我天生有一副好嗓子,因而能把抗戰歌曲唱得滾瓜爛熟,現今老邁的我,仍舊能夠清清楚楚記得數十首感人的歌。在老年朋友聚會時,朗朗高歌,與大家同享往日歲月的憂和樂。
1943年夏季,日本軍隊已長驅直入到中原地帶,我不甘心再當亡國奴,遭受屈辱,不得不別離父母遠走他鄉,與數位同學結伴輾轉西行。在途經豫西澠池時,巧遇國軍第一軍駐守在豫陜防線的部隊,他們正會同上海商會組成的童子軍救濟團體,搶救戰區失學兒童。我們十幾位同學很幸運地被收留、送到西北大後方,先經過陝西寶雞,然後再到甘肅清水縣的國立十中,公費繼續讀書。
這所國立十中,不管是老師和學生,全是從戰地到大後方避亂來的。校長許逢熙博士曾任河南大學教務長,還有一些國內各大學的名教授和講師,降級擔任我們的老師。焦作工學院也把大批的圖書捐給我們學校。寶雞在渭水之湄、關山之陽,這裡是伏義的故里、黃帝的家鄉。學校前後收容有兩千多位學生,負笈此地,每人都充滿無限希望,雖然天天啃饅頭、喝渭河水度日,在廢棄的馬厩裡歇息睡卧,在重山竹屋裡上課進修,但讀書風氣高昂,人人誓作救國救民的先鋒。
此時中原戰事仍斷斷續續,不少地方相繼失守,又奪回來,讓人不時懸念家人,思念起家鄉。大家聚集在一起時,會情不自禁地哼唱出冼星海作曲、光未然作詞的〈黃河大合唱〉。你唱一曲〈黃水謠〉,我唱一曲〈黃河頌〉,最後大家四部輪唱〈保衛黃河〉,那氣魄雄偉的歌聲飄盪在純淨的鄉野間,是我們最甘美的精神食糧。
抗戰歌曲鼓舞士氣
抗戰歌曲當年能廣泛地流傳,不僅鼓舞了士氣,提高了抗敵熱情,更使成千上萬人民的思想和行動得到滋養,對增強團結抗敵意志產生極大的效果。
由麥新譜寫的29軍軍歌─〈大刀進行曲〉,表達了大刀隊以鋒利的大刀,勇敢地在夜間偷襲敵人陣地,與握有優勢武器的日軍肉搏,他們那種大無畏的精神,英勇豪邁而氣壯山河的氣慨,令人欽佩與仰慕。
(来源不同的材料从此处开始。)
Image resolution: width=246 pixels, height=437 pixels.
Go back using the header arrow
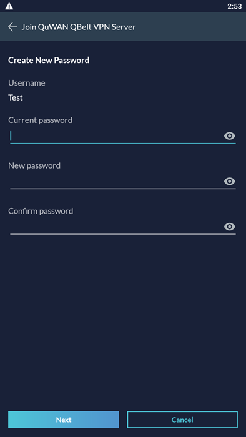12,27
〈大刀進行曲〉傳遍全國,人人同聲高歌。為了歌曲更普及,有人把原詞句「前面有東北的義勇軍,後面有全國的老百姓」的下一句:「咱們29軍的弟兄們」改為「咱們中國軍隊勇敢前進」。在抗戰後期,又將「抗戰的一天來到了」唱到第二遍時,改為「勝利的一天來到了」。
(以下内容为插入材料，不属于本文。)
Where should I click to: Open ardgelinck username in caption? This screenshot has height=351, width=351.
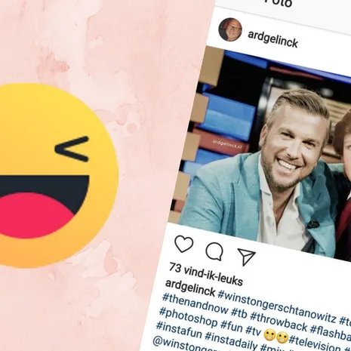[x=190, y=288]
除〈大刀進行曲〉外,大家所熟稔的歌還有張寒暉作詞曲的〈松花江上〉、賀綠汀作詞曲的〈游擊隊歌〉,和賀綠汀作曲、端木蕻良作詞的〈嘉陵江上〉等,都有異曲同工之妙。
筆者在1949年來台後,業餘先後參加過戴粹倫指揮的中華實驗合唱團、劉德義指揮的中央合唱團和台北成明合唱團,這三個優良的合唱團演唱了不少抗戰歌曲。但是近20多年來,教育、文化部門鮮少獎勵發揚中華文化歌曲的創作或演出,至為可惜。
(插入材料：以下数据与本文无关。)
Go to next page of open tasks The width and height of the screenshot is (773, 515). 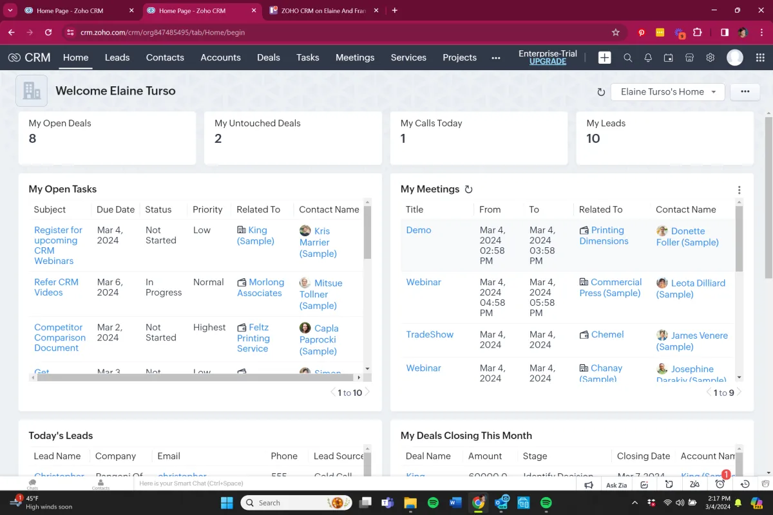[367, 392]
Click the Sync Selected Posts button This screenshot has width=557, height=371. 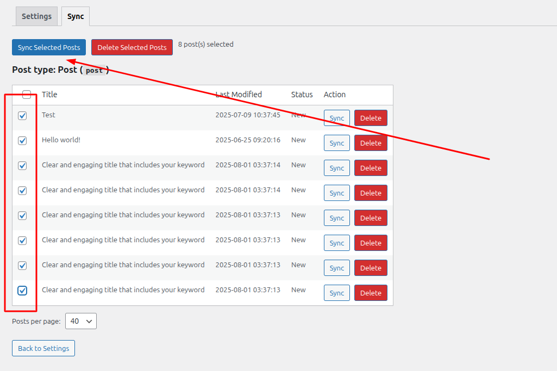(x=49, y=47)
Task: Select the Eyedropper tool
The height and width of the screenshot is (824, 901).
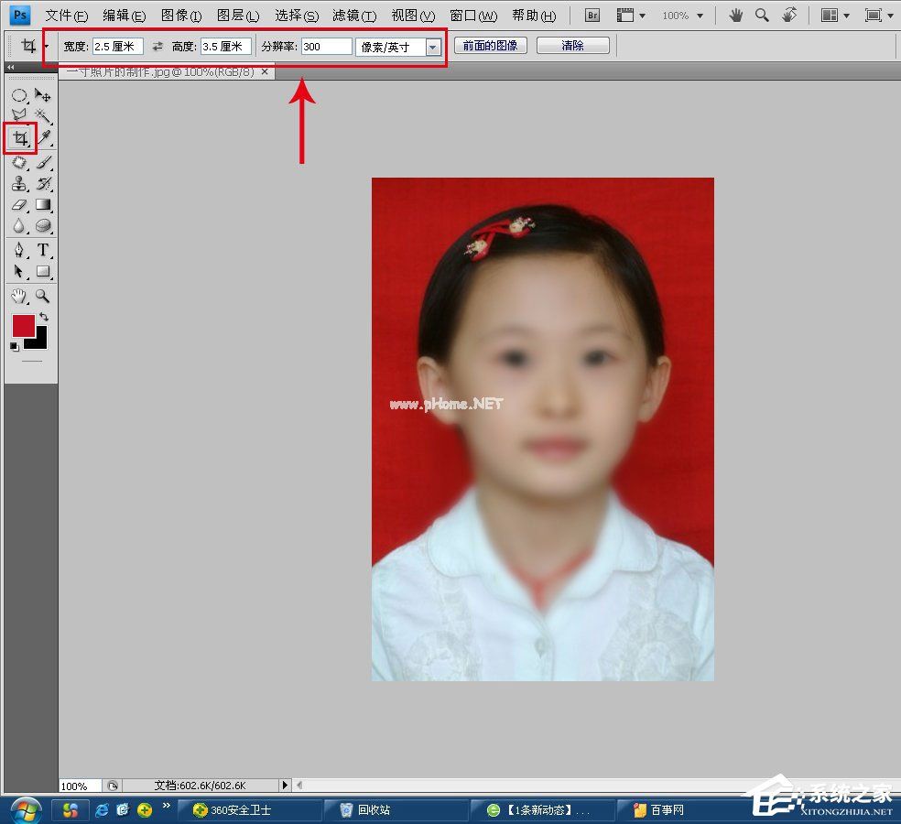Action: pyautogui.click(x=43, y=138)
看到大家對抗戰歌曲逐漸淡忘,我特地提筆寫此追憶,作為紀念抗戰77週年的獻禮,希望大家能重視抗戰歌曲,把不朽的愛國歌聲傳承下來。
黃自、聶耳抗戰歌曲感人
黃自作曲的〈國旗歌〉,一聲聲「山川壯麗」、「物產豐隆」的讚美稱頌,一聲聲「創業維艱」、「守成不易」的呼喚,它正像一支指揮棒,挑動著我們的心弦。黃自其他三首著名的〈熱血歌〉、〈抗敵歌〉和〈旗正飄飄〉,也恰似向我們招呼,要大家一致奮起,報效國家。
聶耳作曲、田漢作詞的〈慰勞歌〉,歌曲大意是「過年時,勇士負傷,躺在醫院病榻上,接受慰勞。這時敵人炮火仍在不斷地襲擊,…以及軍民一心在全國各地作戰的情景」。用說說唱唱的曲式,把軍民一心抗日的心情描繪得淋漓盡致,是一首敘事性的音樂。
聶耳其他的歌曲如:〈畢業歌〉、〈大路歌〉、〈開路先鋒〉、〈告別南洋〉、〈梅娘曲〉以及〈義勇軍進行曲〉等等,恐只有活到耄耋之年的朋友唱過。我的連襟張順安抗戰時僑居印尼,當時聽了〈告別南洋〉一曲,毅然決定返回祖國,報效空軍14航空隊,擔任B-25轟炸機駕駛員的工作,足見好歌的感染力和凝聚力有多麼大。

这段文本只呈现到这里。